+++ Material for the task +++

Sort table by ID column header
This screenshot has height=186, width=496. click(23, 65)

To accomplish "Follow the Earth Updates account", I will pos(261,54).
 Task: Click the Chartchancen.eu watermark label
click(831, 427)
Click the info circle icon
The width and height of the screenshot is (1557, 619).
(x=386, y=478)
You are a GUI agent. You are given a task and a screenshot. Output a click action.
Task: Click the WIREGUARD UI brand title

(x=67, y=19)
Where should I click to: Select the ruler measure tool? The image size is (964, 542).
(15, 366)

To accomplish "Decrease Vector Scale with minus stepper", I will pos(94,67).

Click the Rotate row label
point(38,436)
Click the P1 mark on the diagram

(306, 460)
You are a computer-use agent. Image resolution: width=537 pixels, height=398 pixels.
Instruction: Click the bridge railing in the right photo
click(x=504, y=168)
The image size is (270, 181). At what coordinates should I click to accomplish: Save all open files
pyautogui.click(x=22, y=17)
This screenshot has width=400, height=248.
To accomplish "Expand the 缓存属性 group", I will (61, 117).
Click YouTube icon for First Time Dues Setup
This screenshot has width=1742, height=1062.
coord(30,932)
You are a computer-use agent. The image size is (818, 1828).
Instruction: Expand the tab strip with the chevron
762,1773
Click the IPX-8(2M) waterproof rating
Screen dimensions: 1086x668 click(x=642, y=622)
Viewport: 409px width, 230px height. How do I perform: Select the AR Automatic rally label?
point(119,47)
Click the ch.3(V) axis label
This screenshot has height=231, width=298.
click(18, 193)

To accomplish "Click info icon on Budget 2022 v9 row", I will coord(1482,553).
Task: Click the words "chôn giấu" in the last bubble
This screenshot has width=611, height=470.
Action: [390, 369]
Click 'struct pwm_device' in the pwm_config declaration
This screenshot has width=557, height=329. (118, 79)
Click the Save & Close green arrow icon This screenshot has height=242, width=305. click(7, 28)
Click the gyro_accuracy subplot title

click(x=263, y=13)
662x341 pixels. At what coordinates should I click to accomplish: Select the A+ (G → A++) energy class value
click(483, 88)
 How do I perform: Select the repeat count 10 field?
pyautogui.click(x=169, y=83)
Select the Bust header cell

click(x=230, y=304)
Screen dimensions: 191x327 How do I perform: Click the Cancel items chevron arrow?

+++

Would you give the number of lines of the data that include the string "agent"? Nothing else is wanted.

Exercise answer: 3